• [What you will do]:
A. Echo the stretch of the list of 2010 events in Colombia from "- January 28" through "locals and officials.", word for word.
B. According to the list of 2010 events in Colombia, how many people were evacuated when Galeras erupted?
C. Pick up the list of 2010 events in Colombia after its final entry and keep it going.

• [Selected passage]:
=== Section Start ===

- Decades:: 1990s; 2000s; 2010s; 2020s;
- See also:: Other events of 2010; Timeline of Colombian history;

= 2010 in Colombia =

The following lists events that happened during 2010 in Colombia.

==Incumbents==
- President: Álvaro Uribe Vélez (until August 7), Juan Manuel Santos (starting August 7)
- Vice President: Francisco Santos Calderón (until August 7), Angelino Garzón (starting August 7)

==Events==
===January===
- January 1 - At least 18 FARC rebels are killed while celebrating the New Year in an air raid by the Colombian Air Force in the south of the country.
- January 3 - The volcano Galeras erupts, forcing the evacuation of 8,000 people.
- January 5 - David Murcia Guzman is extradited to the United States to face charges of conspiracy and money laundering in the case of marketing company D.M.G. Group.
- January 9 - Reinado Internacional del Café 2010 is held in Manizales.
- January 28 - Colombia makes a formal diplomatic protest to Venezuela over the latter's alleged violation of Colombian airspace by a military helicopter.
- January 29 - The American newspaper El Nuevo Herald reports on the discovery of a mass grave behind a local cemetery in the town of La Macarena, Meta. The grave is reported to contain close to 2,000 unidentified bodies, killed and buried there by the Colombian military as guerillas over the span of 5 years according to locals and officials.

=== February ===

- 24 February - The first athlete to represent Colombia at the Winter Olympics, Cynthia Denzler, competes in her first event: the women's giant slalom alpine skiing competition.

=== Section End ===

• [Collected material]:

=== Section Start ===

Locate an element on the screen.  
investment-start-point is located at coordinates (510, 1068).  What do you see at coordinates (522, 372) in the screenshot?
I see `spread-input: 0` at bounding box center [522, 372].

=== Section End ===

• [Expected responses]:
A.
- January 28 - Colombia makes a formal diplomatic protest to Venezuela over the latter's alleged violation of Colombian airspace by a military helicopter.
- January 29 - The American newspaper El Nuevo Herald reports on the discovery of a mass grave behind a local cemetery in the town of La Macarena, Meta. The grave is reported to contain close to 2,000 unidentified bodies, killed and buried there by the Colombian military as guerillas over the span of 5 years according to locals and officials.

B. 8,000 people.

C.
- 26 February - The Constitutional Court of Colombia rejects a referendum proposal which, if passed, would have allowed sitting president Alvaro Uribe to run for a third term in office in a 7-2 vote.

=== March ===

- March 1–4 - Transit company owners go on strike in Bogotá, demanding inclusion in the planned Integrated Public Transport System (SITP).
- March 14 - Parliamentary elections are held for members of both chambers of Congress.
- March 15 - Jhonny Hurtado, a farmer and the President of the Human Rights Committee in La Catalina, is shot dead in La Catalina, Meta.
- March 19–30 - The IX South American Games is held in Medellín.

=== April ===

- April 22 - Television personality and model Lina Marulanda dies after falling from her apartment's 6th story balcony in Bogota. Her death is ruled a suicide.

=== May ===

- May 30 - The first round of voting in the 2010 Presidential Election takes place; no candidate receives a majority, triggering a second round.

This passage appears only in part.